The future of some rural churches could well be at risk. Last November Archbishop Welby, ill advisably likened climate change to the rise of Nazism, although he did later apologies for the comparison.
However, he relentlessly continues to push for net zero by 2030, a far more aggressive drive than that of the Government, which has a target of 2050.
Through his leadership, the Church of England is proposing to ‘cajole’ vicars into replacing traditional church boilers with green alternatives including heat pumps, biomass (not carbon neutral) boilers, or an electric boiler run on renewable electricity. This could push some parishes to the brink, at a time when many are already struggling financially.
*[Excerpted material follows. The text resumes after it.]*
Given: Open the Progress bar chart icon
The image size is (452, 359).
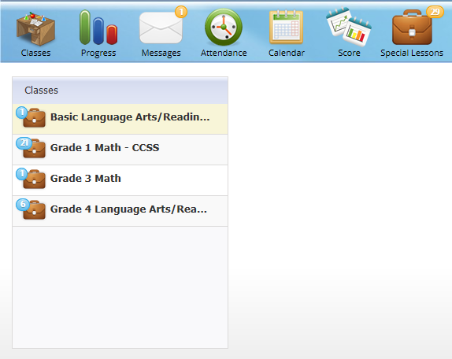Looking at the screenshot, I should (98, 28).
The average cost of replacing fossil fuel burning boilers with a heat pump is around £10,000 and running costs at least £200 higher per year. Added to which insulating even a small parish church in a futile effort to make heat pumps efficient, would be unaffordable.
Where would they start? What would these beautiful ancient buildings look like after being thermally clad, and interiors insulated? Probably resembling something out of Disney World.
Mike Foster, CEO of the Energy and Utilities Alliance, applauded the church for trying to tackle climate change, but added: “It is potentially misguided advice. Heat pumps are more expensive to install, more expensive to run, and would be unsuitable in spacious, poorly insulated buildings. My advice to any vicar is to replace what you have got with what you have got”.
This reaffirms increasing concern across society about the cost to ordinary people of carbon-reduction targets.
It is not just farmers who should worry about the rise in the cost of fertiliser, liquid nitrogen, and seeds, now triple, even quadruple in price.
Reading reports of the knock-on effect in the USA and other parts of the world, it is not just in the UK that the potential outcome will be a catastrophic shortage of food.
Joseph Schmidhuber, deputy director of the United Nations Food and Agriculture Organisation’s trade and market divisions, said: “Lower fertiliser use will inevitably affect worldwide food production and quality, impacting on food availability, rural incomes and the livelihoods of the poor.”
In Washington D.C., the shelves are already looking sparse, and residents are instructed to “just buy what you need and leave some for others”.
You cannot grow corn (maize) without a heavy dose of fertiliser, and many US farmers are cutting back substantially on the acres they grow (historically over 60million), when they cannot afford the crippling fertiliser prices.
Many are turning to Soya, a crop which requires less nitrogen, but there is a shortage of soybean seed.
So, with less corn being harvested, animal producers who depend on it being affordable to feed their stock, and shoppers, will see the cost of their end product rise considerably.
Corn is also one of the foundation pillars of our food supply. As noted in the article; ‘if you look at the ingredients of numerous products, you will discover that corn is in just about everything in one form or another’.
It is not just corn and other cereal crops which need nitrogen, so too does coffee grown in South America, and elsewhere. We shall soon be paying much more for our caffe latte.
So, with higher food production costs, governments prioritising the environment, and aiming for net zero by rewilding and planting trees on fertile food producing land, it is hardly surprising there are predictions of worldwide food shortages.
This combined with fuel poverty due the obsession with so called renewable energy, much of which is imported from halfway around the world and unreliable, surely it is time for a reality check on where exactly this is heading. Are governments putting horses before carts, and at what cost to the population?